:: Work order ::
In the gardening profile below, condense the paragraph beginning "For 18 years Stebbins taught chemistry" into a short bulleted list that keeps its main facts.

:: Text segment ::
_____
Published: March 17, 2014
One big red tomato was the catalyst for Larry Stebbins' love affair with gardening.
The director of Pikes Peak Urban Gardens remembers the morning when he was 5 years old, growing up in Detroit, and he went with his grandfather out into the family garden. A tomato was plucked fresh off the vine and his grandfather cut it in half for them to share, tomato juice running down their chins.
"From that morning on I was hooked," Stebbins says.
In his book "A Backyard Vegetable Gardening Guide," (available on Apple's iBooks) he writes that many people say they love to garden, but, "for me it goes beyond that. I have to garden. It is as much a part of me as eating or breathing. Through my 60-plus years on this planet, many have encouraged and some just tolerated my passion."
Thankfully, his parents were understanding when he dug up parts of their yard for crops and cultivated a windowsill "greenhouse" in his bedroom.
His interest in gardening blossomed in high school when Stebbins and a friend got permission to transform an empty brick greenhouse attached to their biology classroom. School officials had no idea what was about to happen when these enterprising sophomores reached out for donations from the Detroit Botanic Gardens and turned the greenhouse into a "jungle of banana and rubber trees, ficus and tropical philodendron vines growing up to the ceiling." Stebbins says that he has long since forgiven his teacher for giving him a "B" in advanced biology.
He's had many gardening successes, but there was one unusual flop: a pumpkini. He laughs as he explains.
"I saved the seeds of one of my zucchini plants and planted it the following year. It must have crossed with the pumpkin next door. It turned out to be the worst of both. No good for carving or eating! I have since learned how to properly save the seeds of squash by covering the young unopened female flower with a cheesecloth baggie and, when it opens, hand pollinate it with the desired male flower of a similar squash."
For 18 years Stebbins taught chemistry at Aurora Central High School before becoming assistant principal at Russell Middle School, principal at Carver Elementary and assistant principal at Air Academy High School. After 35 years in education, he retired and turned to community gardens. With guidance from Michael Hannigan of Pikes Peak Community Foundation he put together Pikes Peak Urban Gardens with a mission he describes as being "dedicated to cultivating community through organic gardening and sustainable urban garden projects."
The group has helped build and maintain nine community gardens, a mentored Victory Garden Project for families in low-income neighborhoods, a demonstration garden and two farmers markets, and it has an educational outreach to schools and community groups.
More than 5,000 people have attended Pikes Peak Urban Garden classes.
_____
:: Saved entries ::
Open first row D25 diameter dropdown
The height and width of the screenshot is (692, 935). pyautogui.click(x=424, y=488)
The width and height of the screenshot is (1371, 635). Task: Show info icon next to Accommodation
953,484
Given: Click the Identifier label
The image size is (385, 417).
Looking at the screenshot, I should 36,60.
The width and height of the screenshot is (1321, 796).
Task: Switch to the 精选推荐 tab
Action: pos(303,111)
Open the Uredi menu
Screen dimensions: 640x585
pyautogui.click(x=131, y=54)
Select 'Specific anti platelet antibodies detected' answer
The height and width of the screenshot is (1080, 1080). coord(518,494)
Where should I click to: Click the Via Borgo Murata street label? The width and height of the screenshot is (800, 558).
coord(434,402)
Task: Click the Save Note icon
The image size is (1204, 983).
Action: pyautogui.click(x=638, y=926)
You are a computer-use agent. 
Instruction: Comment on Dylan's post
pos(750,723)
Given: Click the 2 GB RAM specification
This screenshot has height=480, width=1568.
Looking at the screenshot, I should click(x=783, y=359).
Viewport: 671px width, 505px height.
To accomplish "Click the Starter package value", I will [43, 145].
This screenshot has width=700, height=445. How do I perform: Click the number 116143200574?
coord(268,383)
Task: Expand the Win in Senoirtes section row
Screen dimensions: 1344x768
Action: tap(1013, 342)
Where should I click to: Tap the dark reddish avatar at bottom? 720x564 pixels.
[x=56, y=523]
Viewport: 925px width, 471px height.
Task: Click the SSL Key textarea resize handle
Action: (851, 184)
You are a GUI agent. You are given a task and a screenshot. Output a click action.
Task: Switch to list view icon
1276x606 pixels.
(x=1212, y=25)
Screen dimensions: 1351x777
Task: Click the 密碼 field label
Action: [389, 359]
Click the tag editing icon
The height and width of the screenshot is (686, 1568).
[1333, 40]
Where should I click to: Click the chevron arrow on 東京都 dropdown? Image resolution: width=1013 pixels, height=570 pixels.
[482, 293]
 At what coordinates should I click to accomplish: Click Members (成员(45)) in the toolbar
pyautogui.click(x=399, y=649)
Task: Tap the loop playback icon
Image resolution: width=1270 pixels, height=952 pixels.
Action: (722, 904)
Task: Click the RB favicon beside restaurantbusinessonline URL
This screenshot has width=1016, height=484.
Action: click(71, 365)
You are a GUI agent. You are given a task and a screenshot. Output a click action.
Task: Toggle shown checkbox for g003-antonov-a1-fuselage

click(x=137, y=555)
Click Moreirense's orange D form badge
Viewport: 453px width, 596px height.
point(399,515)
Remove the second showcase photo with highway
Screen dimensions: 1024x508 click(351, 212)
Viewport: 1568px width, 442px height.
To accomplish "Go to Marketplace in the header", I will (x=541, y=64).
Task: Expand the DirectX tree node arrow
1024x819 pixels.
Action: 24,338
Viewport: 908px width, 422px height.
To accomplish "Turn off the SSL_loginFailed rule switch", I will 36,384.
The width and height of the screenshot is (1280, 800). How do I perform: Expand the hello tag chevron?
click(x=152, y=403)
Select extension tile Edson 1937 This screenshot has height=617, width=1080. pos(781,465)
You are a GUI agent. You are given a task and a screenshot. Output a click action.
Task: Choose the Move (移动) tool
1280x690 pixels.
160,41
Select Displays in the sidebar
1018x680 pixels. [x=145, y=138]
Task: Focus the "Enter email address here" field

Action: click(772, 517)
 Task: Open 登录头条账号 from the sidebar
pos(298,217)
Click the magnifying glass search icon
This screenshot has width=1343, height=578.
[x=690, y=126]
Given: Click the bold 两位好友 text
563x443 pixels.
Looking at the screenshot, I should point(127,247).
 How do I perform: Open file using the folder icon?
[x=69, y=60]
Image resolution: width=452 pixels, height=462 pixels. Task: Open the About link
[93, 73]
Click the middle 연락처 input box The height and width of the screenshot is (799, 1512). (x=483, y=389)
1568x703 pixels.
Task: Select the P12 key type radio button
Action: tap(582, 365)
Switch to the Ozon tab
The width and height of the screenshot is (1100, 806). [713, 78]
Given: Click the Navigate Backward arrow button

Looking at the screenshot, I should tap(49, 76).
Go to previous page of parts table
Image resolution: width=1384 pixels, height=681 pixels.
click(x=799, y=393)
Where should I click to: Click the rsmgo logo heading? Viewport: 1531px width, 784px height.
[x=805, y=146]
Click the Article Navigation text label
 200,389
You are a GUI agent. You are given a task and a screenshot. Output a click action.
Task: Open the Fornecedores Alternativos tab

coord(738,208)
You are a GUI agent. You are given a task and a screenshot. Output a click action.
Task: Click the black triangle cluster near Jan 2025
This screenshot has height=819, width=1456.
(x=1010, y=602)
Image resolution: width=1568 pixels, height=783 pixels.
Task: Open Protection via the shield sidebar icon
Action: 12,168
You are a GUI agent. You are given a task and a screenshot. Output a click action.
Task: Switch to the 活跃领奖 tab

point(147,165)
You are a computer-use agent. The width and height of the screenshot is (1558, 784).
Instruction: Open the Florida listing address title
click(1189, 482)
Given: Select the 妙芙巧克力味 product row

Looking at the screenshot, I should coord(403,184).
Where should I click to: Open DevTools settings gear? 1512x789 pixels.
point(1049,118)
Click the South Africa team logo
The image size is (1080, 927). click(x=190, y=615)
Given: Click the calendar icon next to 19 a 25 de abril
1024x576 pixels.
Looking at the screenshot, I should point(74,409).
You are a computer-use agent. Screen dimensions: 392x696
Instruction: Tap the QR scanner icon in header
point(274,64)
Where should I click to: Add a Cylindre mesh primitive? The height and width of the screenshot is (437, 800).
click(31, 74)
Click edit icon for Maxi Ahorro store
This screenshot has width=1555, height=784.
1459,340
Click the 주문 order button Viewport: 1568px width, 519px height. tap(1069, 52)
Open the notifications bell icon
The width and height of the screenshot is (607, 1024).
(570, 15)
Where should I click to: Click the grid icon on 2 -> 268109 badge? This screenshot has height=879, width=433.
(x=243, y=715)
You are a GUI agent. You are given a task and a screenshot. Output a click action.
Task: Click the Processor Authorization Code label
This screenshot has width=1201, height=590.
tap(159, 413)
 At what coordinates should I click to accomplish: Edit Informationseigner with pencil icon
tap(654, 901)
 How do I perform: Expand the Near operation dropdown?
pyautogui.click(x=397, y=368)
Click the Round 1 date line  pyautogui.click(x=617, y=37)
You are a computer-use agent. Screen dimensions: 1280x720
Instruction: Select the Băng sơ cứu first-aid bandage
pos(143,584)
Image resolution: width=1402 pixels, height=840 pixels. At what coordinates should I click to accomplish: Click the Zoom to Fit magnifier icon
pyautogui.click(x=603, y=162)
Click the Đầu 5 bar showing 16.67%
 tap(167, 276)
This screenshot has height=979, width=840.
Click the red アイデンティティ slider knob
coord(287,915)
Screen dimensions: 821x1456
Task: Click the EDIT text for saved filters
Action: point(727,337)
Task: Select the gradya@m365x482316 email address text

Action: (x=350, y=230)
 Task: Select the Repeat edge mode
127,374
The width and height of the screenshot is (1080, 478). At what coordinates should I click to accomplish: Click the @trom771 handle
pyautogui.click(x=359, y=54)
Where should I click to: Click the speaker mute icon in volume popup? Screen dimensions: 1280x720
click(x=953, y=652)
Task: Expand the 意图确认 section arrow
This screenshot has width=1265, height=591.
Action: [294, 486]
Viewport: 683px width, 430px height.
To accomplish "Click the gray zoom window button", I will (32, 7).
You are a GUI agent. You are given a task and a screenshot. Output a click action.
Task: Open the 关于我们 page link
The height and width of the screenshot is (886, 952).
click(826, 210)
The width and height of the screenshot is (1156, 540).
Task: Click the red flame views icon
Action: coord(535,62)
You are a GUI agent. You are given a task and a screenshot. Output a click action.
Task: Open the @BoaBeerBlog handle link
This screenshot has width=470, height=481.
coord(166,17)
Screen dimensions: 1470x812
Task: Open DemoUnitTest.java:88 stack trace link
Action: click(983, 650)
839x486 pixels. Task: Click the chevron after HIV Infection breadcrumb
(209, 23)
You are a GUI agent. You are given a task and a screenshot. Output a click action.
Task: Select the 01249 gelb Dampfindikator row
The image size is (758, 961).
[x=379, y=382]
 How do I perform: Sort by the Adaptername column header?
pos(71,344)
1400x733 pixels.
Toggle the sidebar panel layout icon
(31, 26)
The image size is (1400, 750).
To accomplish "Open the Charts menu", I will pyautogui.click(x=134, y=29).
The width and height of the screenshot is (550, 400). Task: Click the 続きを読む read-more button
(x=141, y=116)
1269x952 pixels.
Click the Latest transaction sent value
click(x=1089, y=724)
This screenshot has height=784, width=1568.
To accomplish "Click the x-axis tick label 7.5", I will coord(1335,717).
_____
:: Answer to the exercise ::
- Stebbins taught chemistry at Aurora Central High School for 18 years.
- He then served as assistant principal at Russell Middle School, principal at Carver Elementary and assistant principal at Air Academy High School.
- After 35 years in education, he retired and turned to community gardens.
- With guidance from Michael Hannigan of Pikes Peak Community Foundation, he formed Pikes Peak Urban Gardens.
- Its mission is "dedicated to cultivating community through organic gardening and sustainable urban garden projects."